2.    Lessee’s Option Notice. Lessee shall have the right to deliver written notice to Lessor of its intent to exercise this Option (the “Option Notice”). If Lessor does not receive the Option Notice from Lessee on a date which is neither more than one hundred eighty (180) days nor less than one hundred twenty (120) days prior to the end of the term of the Lease, all rights under this Option shall automatically terminate and shall be of no further force or effect. Upon the proper exercise of this Option, subject to the provisions, limitations and conditions set forth in Paragraph 5 below, the initial term of the Lease shall be extended for the Extended Term.

3.    Base Monthly Rent for the Extended Term. The Base Monthly Rent for the Extended Term shall be $19,776.00 per month.
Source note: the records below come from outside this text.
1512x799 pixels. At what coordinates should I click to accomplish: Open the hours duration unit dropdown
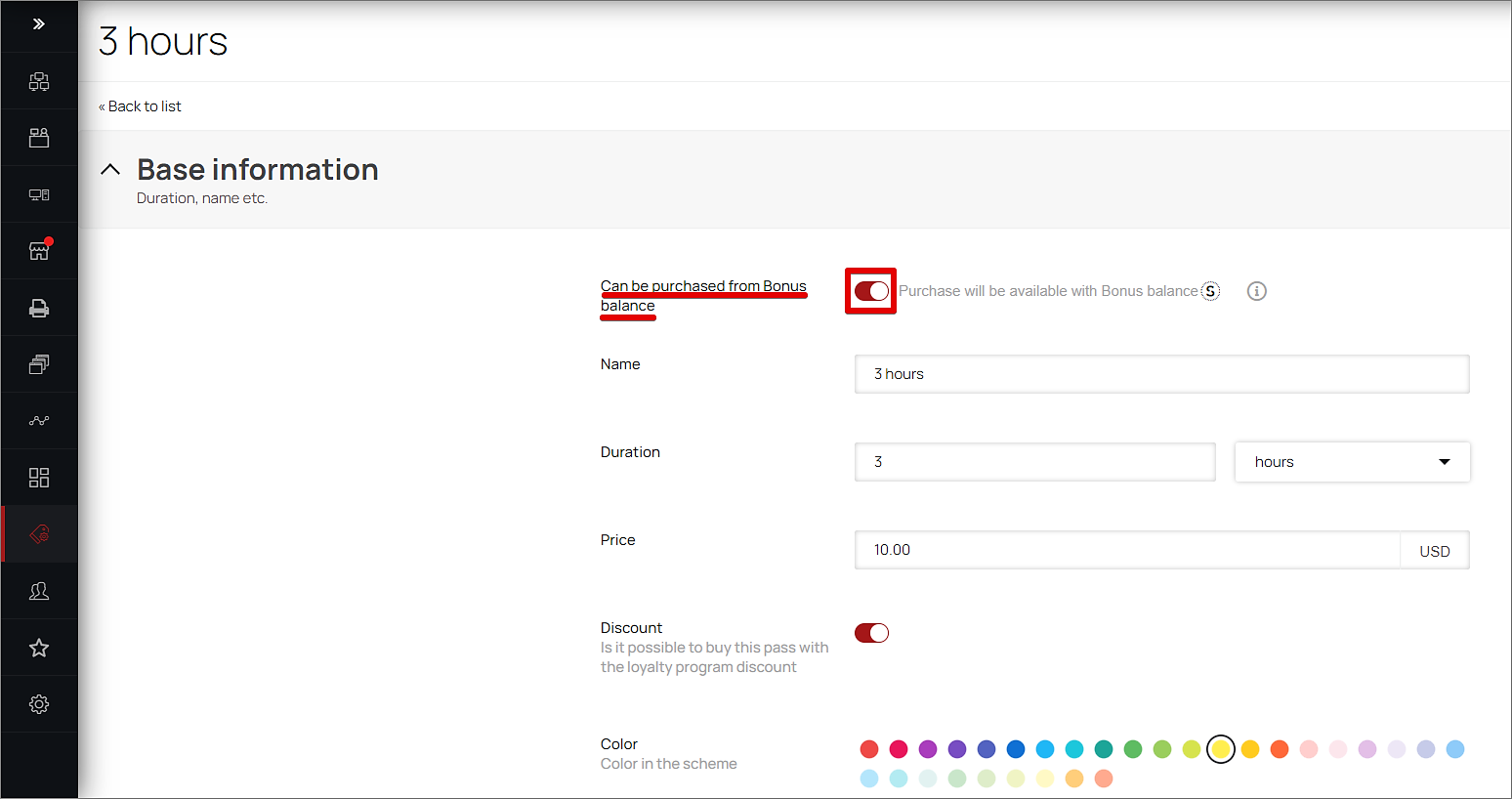pyautogui.click(x=1353, y=462)
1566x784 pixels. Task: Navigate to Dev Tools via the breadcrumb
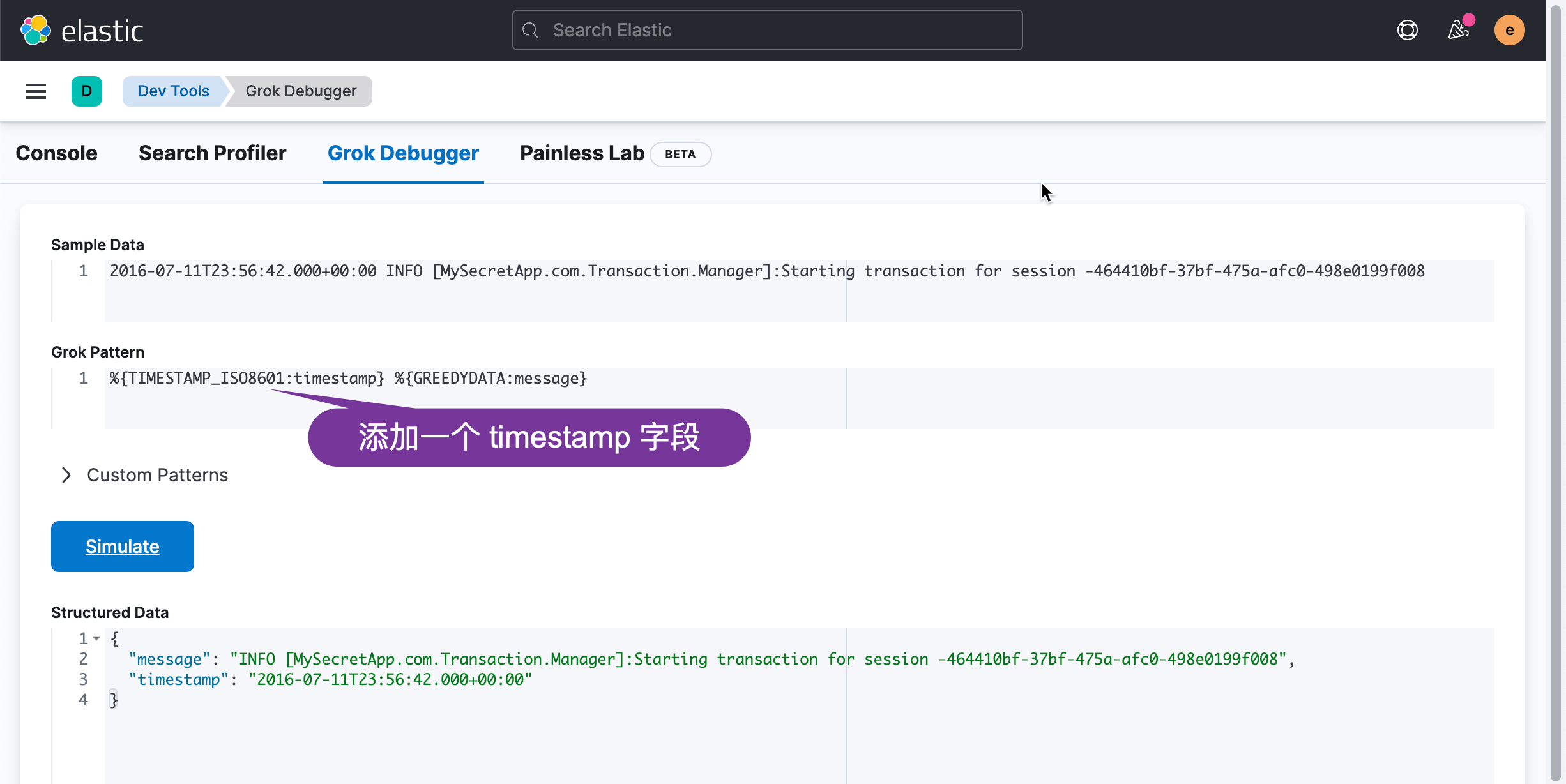(173, 91)
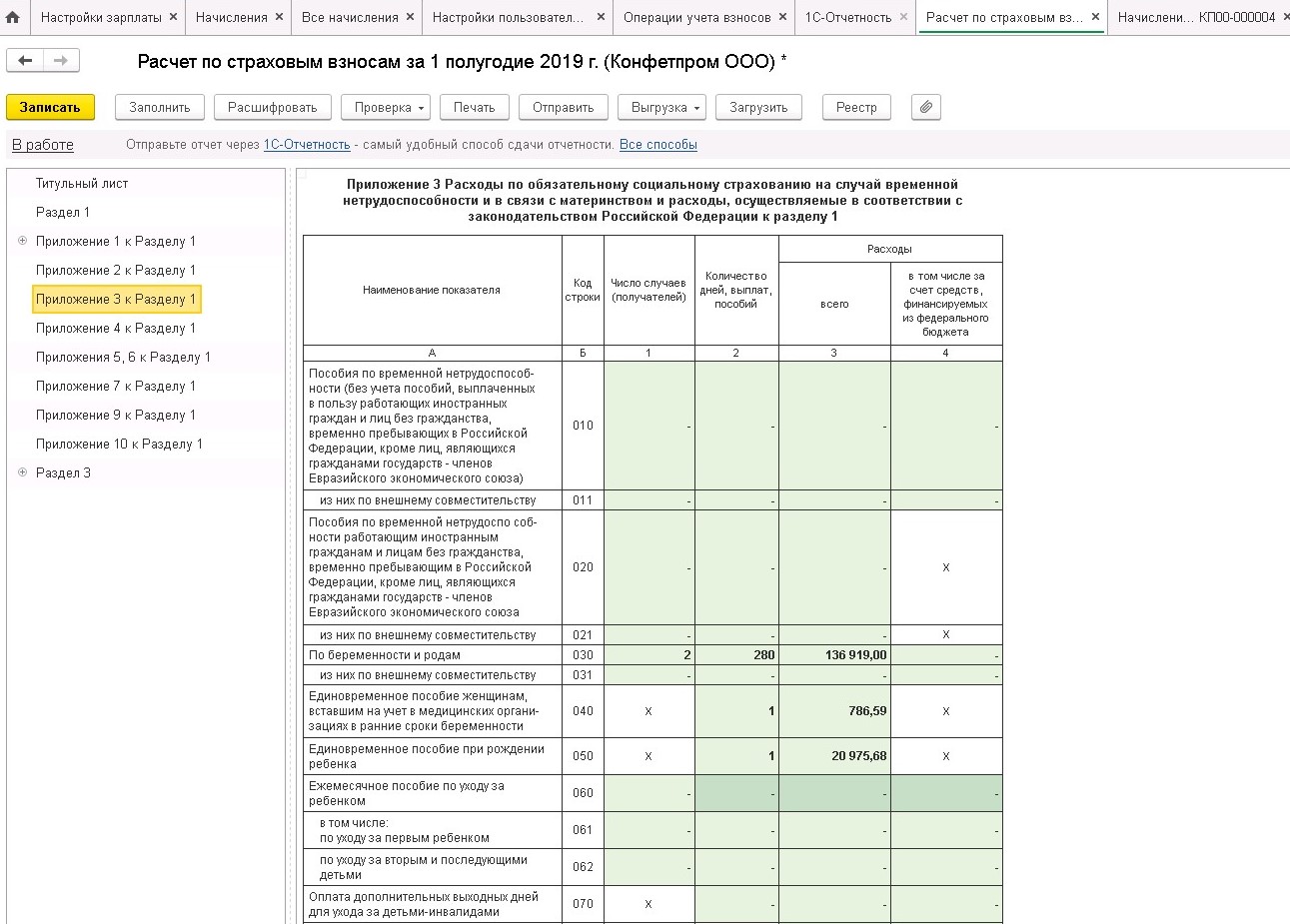Click the Все способы link

tap(657, 145)
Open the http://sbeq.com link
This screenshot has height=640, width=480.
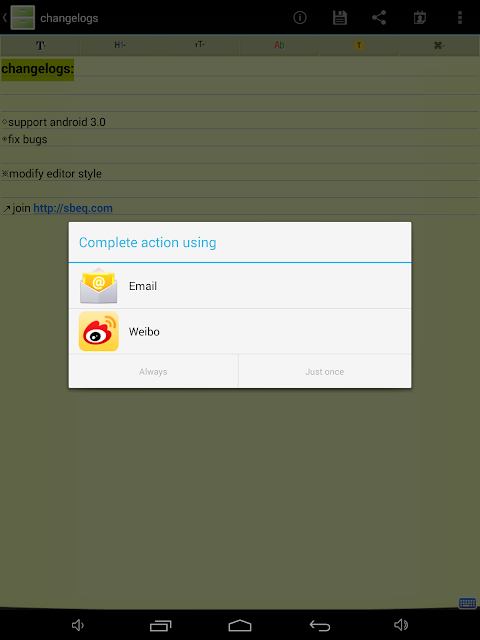pyautogui.click(x=73, y=208)

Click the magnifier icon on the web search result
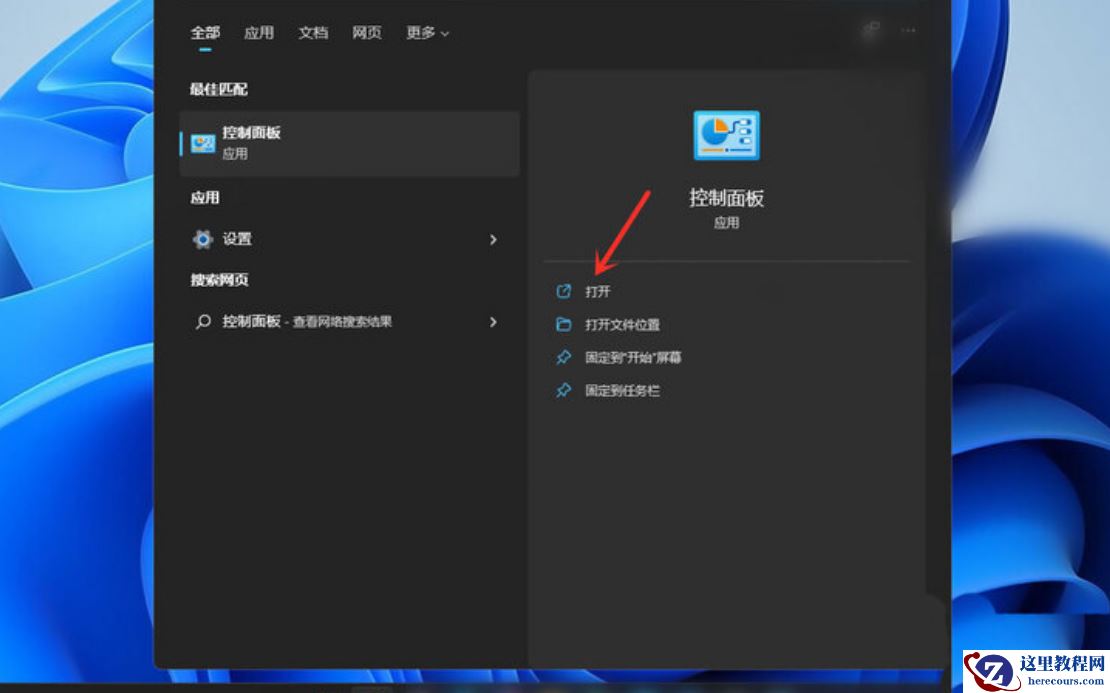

4.    Condition of Premises and Brokerage Commissions for the Extended Term. If Lessee timely and properly exercises this Option, in strict accordance with the terms contained herein: (1) Lessee shall accept the Premises in its then “As-Is” condition and, accordingly, Lessor shall not be required to perform any additional improvements to the Premises; and (2) Lessee hereby agrees that it will be solely responsible for any and all brokerage commissions and finder’s fees payable to any broker now or hereafter procured or hired by Lessee or who otherwise claims a commission based on any act or statement of Lessee (“Lessee’s Broker”) in connection with the Option. Lessee hereby further agrees that Lessor shall in no event or circumstance be responsible for the payment of any such commissions and fees to Lessee’s Broker, and Lessee shall indemnify, defend and hold Lessor free and harmless against any liability, claim, judgment, or damages with respect thereto, including attorneys’ fees and costs.

5.    Limitations On, and Conditions To, Extension Option. This Option is personal to Lessee and may not be assigned, voluntarily or involuntarily, separate from or as part of the Lease. At Lessor’s option, all rights of Lessee under this Option shall terminate and be of no force or effect if any of the following individual events occur or any combination thereof occur: (1) Lessee has been in default at any time during the initial term of the Lease, or is in default of any provision of the Lease on the date Lessor receives the Option Notice; and/or (2) Lessee has assigned its rights and obligations under all or part of the Lease or Lessee has subleased all or part of the Premises; and/or (3) Lessee has failed to exercise properly this Option in a timely manner in strict accordance with the provisions of this Addendum; and/or (4) Lessee no longer has possession of all or any part of the Premises under the Lease, or if the Lease has been terminated earlier, pursuant to the terms and provisions of the Lease.

6.    Time is of the Essence. Time is of the essence with respect to each and every time period described in this Addendum.